● YOUR INSTRUCTIONS
Leave the pictures out and give every entry again exactly.

● DATA FOR REVIEW

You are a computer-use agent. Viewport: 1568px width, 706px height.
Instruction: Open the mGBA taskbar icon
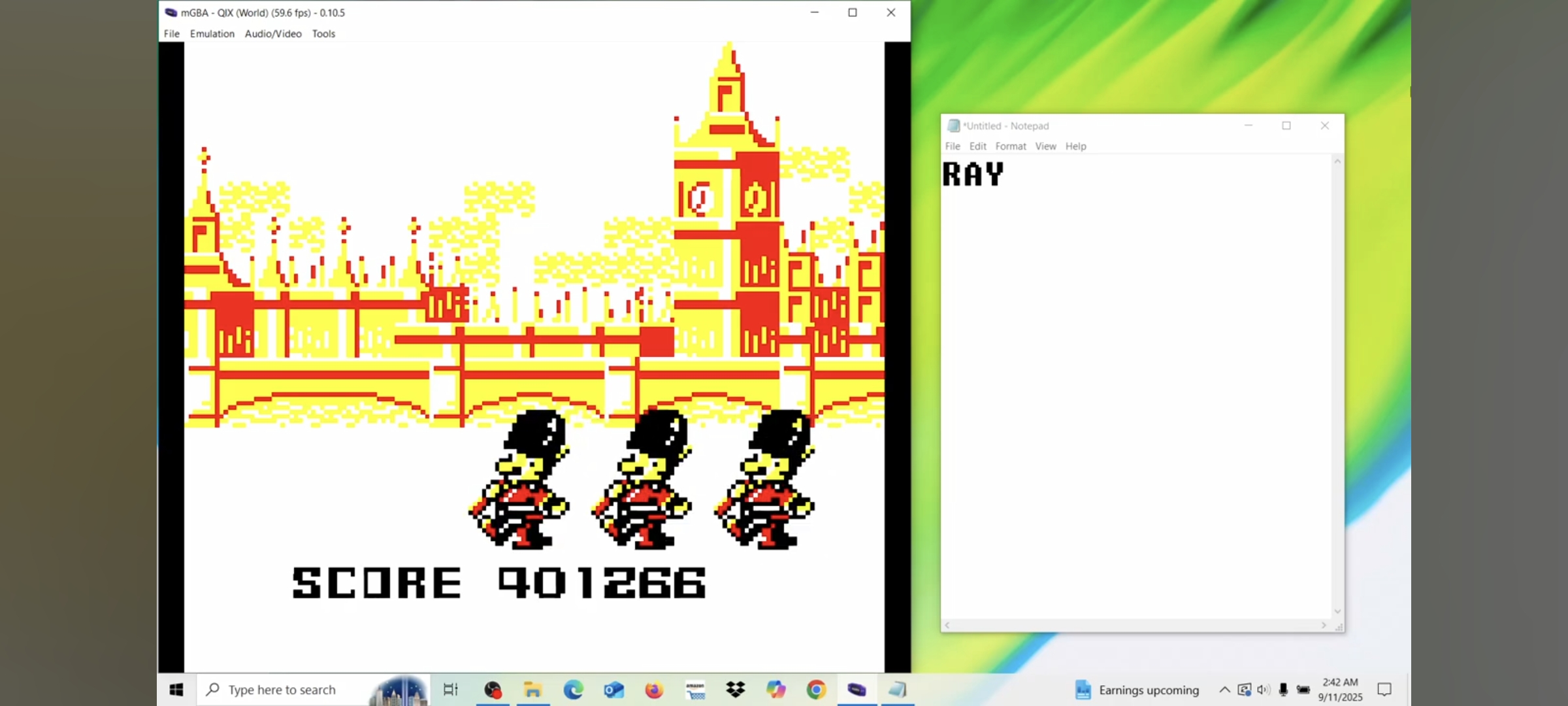point(857,690)

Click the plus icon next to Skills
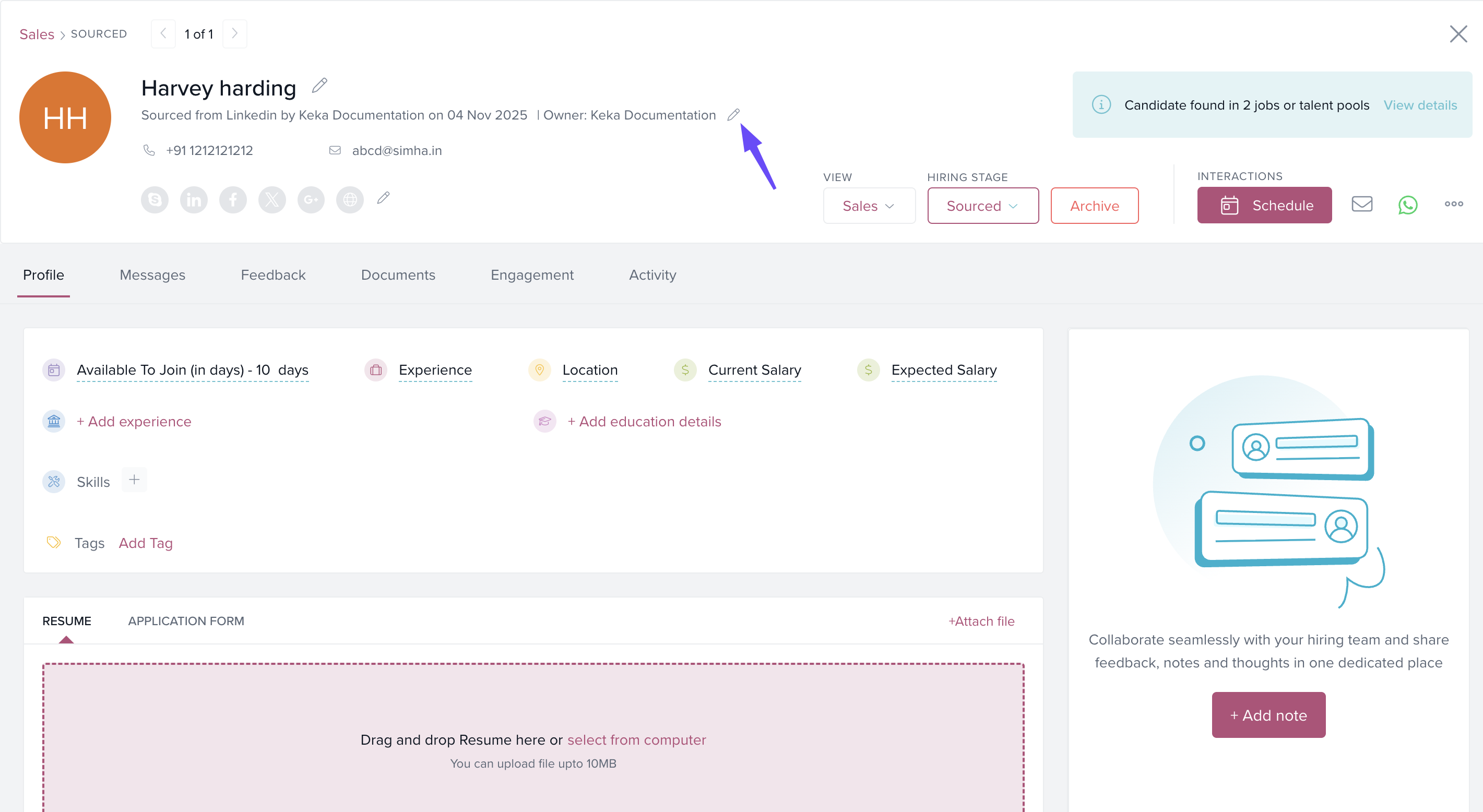tap(134, 480)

● ANSWER TO THE PROBLEM
You are a computer-use agent. Viewport: 1568px width, 706px height.
Instruction: Open the mGBA taskbar icon
point(857,690)

Click the plus icon next to Skills
tap(134, 480)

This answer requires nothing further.